The small church of Sant’Erasmo is located almost at the top of the promontory of the ancient village of Porto Ercole, located more to the south of the country above the Pier in Santa Barbara, where stands out is the lighthouse that the Spanish Fortress. The original structure dates back even to the IV century and dedicated to Sant’Erasmo from Formia (patron saint of seafarers and patron of Porto Ercole), at the point where today is located the choir. To this was added a small oratory of the VII century. It was still within the walls of Siena, to distinguish it from another Sant’Erasmo, built outside the walls. For many centuries, it was the parish church of the country, and was rebuilt and restored almost totally in the XVII century in the current facade, in Tuscan style baroque very simple, with a portal surmounted by a triangular pediment, and a small rose window that opens in the center. However, the existing campanile, Spanish-style sailing (XIV century), was struck by lightning in the XVIII century and severely damaged (there are still some ruins on the roof of the sacristy) and therefore, in 1915, was erected the current one.
The church is divided into two naves, one main and one smaller side facing the sea. The ceiling of the main nave is supported by original trusses of the XVII century. The church lost its importance to about half of the twentieth century, when it was built the parish church of San Paolo della Croce in the modern village, although this ancient church is open for some masses and commemorations.

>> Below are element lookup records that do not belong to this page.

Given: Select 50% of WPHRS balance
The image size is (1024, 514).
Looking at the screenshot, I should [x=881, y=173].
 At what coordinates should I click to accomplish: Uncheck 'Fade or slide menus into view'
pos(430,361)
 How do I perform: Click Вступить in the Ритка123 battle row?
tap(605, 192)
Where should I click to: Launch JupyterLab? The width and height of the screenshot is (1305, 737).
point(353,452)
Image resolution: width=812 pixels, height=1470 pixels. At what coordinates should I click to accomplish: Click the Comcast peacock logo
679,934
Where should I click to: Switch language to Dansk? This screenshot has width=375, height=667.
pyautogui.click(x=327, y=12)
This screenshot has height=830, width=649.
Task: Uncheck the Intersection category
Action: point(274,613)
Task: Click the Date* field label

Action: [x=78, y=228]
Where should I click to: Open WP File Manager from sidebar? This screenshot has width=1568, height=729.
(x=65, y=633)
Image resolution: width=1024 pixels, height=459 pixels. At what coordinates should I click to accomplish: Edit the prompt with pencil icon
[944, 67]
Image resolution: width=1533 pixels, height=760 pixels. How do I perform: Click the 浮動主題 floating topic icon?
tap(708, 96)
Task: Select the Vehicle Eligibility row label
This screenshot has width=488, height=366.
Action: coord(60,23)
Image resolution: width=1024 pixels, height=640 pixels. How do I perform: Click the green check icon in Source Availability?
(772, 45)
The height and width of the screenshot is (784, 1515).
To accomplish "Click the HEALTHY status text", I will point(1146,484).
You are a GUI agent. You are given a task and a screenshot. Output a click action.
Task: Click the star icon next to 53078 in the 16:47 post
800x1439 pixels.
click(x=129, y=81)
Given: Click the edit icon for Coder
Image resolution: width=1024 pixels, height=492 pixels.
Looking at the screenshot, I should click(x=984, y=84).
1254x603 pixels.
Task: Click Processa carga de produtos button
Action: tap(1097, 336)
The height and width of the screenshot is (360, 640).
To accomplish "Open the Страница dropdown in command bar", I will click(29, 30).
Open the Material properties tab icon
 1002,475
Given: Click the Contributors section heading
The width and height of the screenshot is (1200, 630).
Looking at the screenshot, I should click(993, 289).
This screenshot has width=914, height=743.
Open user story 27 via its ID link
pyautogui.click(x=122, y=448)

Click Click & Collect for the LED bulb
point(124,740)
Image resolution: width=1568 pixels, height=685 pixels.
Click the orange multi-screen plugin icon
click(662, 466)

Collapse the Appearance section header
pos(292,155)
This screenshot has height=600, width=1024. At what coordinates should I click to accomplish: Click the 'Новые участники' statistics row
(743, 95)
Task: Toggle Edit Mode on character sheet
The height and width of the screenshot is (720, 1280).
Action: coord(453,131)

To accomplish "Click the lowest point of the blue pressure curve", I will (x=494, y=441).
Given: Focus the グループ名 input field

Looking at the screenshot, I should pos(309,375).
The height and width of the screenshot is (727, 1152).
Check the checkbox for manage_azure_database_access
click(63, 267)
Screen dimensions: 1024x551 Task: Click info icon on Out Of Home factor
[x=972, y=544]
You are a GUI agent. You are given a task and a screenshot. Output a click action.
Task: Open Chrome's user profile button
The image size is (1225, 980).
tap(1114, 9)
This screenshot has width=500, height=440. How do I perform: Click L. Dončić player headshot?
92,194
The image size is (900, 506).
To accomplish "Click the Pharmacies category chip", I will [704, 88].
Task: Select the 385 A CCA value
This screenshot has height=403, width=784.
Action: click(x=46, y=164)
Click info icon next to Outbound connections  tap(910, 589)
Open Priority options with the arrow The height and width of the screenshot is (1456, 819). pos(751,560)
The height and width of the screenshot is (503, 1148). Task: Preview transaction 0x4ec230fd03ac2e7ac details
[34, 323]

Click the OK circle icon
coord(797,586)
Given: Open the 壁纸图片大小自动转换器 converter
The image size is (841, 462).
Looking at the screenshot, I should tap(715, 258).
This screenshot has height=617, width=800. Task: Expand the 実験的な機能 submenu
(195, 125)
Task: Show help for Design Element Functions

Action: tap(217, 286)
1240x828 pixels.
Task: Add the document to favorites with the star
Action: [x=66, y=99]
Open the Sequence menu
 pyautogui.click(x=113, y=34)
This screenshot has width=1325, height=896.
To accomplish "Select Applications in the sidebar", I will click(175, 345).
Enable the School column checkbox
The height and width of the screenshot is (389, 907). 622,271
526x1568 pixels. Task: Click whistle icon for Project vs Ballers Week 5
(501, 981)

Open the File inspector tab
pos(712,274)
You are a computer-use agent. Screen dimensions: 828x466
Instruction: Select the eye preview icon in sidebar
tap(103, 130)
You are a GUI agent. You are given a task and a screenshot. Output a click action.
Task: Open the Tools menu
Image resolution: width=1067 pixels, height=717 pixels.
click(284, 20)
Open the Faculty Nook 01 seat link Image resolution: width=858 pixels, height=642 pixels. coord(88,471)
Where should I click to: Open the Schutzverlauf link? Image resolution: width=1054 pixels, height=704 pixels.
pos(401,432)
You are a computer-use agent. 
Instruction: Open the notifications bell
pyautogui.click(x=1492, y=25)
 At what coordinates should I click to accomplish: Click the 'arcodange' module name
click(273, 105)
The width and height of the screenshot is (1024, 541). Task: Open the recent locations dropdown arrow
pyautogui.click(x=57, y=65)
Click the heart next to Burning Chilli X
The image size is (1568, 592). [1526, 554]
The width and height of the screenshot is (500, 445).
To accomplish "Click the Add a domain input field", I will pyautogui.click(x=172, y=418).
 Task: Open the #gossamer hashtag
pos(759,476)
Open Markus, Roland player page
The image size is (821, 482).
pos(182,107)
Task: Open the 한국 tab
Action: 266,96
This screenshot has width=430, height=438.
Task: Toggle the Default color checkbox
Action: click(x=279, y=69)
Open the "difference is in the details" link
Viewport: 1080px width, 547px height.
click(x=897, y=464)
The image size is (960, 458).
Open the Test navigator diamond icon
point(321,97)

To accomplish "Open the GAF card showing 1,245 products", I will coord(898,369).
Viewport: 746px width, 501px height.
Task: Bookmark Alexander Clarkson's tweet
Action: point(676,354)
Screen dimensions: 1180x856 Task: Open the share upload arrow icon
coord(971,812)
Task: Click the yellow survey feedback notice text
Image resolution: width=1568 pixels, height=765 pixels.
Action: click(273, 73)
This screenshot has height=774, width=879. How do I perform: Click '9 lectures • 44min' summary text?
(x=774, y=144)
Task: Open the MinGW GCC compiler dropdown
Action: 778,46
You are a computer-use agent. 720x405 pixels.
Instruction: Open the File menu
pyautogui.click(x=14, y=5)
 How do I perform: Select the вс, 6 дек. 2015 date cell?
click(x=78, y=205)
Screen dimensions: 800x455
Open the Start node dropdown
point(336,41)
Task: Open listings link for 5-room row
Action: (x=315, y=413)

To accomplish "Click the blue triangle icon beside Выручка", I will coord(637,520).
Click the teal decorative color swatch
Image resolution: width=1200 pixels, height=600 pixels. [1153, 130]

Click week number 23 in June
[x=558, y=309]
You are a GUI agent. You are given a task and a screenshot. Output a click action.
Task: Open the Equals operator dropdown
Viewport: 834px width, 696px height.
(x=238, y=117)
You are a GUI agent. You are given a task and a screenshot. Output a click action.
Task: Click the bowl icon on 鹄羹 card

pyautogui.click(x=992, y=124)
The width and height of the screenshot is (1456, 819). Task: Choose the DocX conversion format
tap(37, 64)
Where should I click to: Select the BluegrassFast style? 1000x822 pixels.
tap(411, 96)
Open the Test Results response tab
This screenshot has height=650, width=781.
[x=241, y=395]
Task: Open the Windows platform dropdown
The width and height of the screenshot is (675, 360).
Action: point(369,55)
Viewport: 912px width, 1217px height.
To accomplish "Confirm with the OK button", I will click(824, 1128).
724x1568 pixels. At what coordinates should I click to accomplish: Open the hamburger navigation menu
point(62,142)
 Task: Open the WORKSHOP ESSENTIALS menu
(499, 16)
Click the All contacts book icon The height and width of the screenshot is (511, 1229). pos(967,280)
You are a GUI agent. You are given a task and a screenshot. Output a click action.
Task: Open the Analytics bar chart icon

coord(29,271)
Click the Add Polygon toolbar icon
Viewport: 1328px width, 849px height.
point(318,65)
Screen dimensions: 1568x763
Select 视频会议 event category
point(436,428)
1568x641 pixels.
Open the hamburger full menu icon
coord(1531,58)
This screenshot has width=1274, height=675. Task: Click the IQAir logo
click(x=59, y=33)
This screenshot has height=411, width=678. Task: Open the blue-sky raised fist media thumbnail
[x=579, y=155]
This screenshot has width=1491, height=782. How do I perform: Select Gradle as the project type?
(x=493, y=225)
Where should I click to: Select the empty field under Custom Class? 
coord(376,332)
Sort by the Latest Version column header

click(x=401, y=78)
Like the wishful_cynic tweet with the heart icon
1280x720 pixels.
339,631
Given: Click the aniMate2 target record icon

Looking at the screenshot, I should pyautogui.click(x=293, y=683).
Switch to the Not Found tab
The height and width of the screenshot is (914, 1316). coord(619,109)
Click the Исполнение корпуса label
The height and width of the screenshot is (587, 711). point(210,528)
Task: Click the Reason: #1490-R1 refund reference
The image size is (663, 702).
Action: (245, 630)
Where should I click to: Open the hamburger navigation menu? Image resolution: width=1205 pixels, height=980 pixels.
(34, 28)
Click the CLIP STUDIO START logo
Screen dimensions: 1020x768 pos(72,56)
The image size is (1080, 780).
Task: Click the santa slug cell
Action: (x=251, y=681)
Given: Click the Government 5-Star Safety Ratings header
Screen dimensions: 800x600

Behind the church, along a bumpy open staircase uphill on the right, leaving the village in the direction of the promontory with the headlight to the south of the Spanish Fortress, there are now very few ruins of what was once the Confraternity of Santa Croce (XV century), where was located a small sanatorium dedicated to Santa Maria Ausiliatrice. According to the hypothesis journal, there was hospitalized, already at the end of their life, the known painter Michelangelo Merisi, known as Caravaggio, on 18 July 1610, the invention already dying from portoercolesi then on the beach of Feniglia; always according to the official hypothesis, the cadevere was then buried in the old cemetery of San Sebastiano, where now stands a small mausoleum dedicated to him, at the beginning of Via Nuova, in the actual village. In its interior, five of the nine alleged bones of the painter found.